Re: [RFC PATCH 0/6] Fix commit-graph/graft/replace/shallow combo

2018-06-08 Thread Jakub Narebski

Derrick Stolee  writes:

> The commit-graph file stores a condensed version of the commit history.
> This helps speed up several operations involving commit walks. This
> feature does not work well if those commits "change" using features like
> commit grafts, replace objects, or shallow clones.

I like to think about those features as providing an overlay for the
commit graph (similar to overlay filesystems, like overlayfs); in the
case of git-replace quite literally.

I will be calling all those features "history-altering features", for
short.

> Since the commit-graph feature is optional, hidden behind the
> 'core.commitGraph' config option, and requires manual maintenance (until
> ds/commit-graph-fsck' is merged), these issues only arise for expert
> users who decided to opt-in.
>
> This RFC is a first attempt at rectify the issues that come up when
> these features interact.
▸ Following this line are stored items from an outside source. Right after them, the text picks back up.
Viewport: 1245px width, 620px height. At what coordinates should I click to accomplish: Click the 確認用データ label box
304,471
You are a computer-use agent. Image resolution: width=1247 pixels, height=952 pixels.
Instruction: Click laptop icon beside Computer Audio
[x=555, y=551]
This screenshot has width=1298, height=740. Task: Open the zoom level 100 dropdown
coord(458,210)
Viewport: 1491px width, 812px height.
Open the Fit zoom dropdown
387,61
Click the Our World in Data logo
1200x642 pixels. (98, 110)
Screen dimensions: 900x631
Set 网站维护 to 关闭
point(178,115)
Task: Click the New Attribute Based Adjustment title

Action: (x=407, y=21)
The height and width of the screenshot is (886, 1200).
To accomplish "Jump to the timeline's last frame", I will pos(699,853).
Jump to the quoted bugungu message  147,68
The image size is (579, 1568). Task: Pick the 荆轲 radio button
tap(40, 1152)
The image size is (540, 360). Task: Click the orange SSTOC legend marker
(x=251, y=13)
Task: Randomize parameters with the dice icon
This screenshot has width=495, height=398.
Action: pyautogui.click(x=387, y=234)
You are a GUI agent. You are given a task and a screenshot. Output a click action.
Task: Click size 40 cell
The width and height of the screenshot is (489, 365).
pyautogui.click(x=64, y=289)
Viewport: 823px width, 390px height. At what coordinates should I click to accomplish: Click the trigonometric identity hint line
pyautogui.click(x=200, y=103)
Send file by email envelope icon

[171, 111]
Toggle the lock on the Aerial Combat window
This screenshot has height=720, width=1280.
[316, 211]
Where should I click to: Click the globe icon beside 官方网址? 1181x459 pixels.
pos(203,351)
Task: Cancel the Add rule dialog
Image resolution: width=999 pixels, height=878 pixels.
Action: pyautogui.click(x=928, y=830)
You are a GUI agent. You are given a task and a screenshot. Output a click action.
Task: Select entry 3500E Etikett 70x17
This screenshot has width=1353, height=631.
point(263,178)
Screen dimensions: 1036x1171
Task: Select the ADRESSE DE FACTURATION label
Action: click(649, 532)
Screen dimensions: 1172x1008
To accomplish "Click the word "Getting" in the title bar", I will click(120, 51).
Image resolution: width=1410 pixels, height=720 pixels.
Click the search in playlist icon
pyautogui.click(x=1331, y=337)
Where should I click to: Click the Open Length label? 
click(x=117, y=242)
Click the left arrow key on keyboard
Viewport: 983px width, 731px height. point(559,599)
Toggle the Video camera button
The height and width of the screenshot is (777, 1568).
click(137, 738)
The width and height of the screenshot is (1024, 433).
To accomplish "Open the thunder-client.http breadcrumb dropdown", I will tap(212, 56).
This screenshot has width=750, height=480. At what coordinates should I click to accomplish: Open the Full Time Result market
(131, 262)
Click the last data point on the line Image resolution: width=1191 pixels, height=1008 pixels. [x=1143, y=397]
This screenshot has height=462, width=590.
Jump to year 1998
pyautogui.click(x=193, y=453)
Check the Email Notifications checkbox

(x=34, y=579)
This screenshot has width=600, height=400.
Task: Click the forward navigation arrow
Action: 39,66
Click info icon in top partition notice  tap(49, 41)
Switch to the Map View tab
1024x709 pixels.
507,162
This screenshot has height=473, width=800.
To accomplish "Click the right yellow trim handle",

I have not succeeded entirely, as I will
> discuss below.

What I would like to see here in cover letter is a generic description
of _strategy_ to deal with those history-altering features.

>From what I understand you have the following options for each of
replacements, shallow clones and grafts:
 - turn off serialized commit-graph if given history-altering feature is
   present, as if core.commitGraph was set to false
 - invalidate and optionally refresh commit-graph file if given
   history-altering feature is present (maybe only if it changed the
   view of the history, is such check is possible)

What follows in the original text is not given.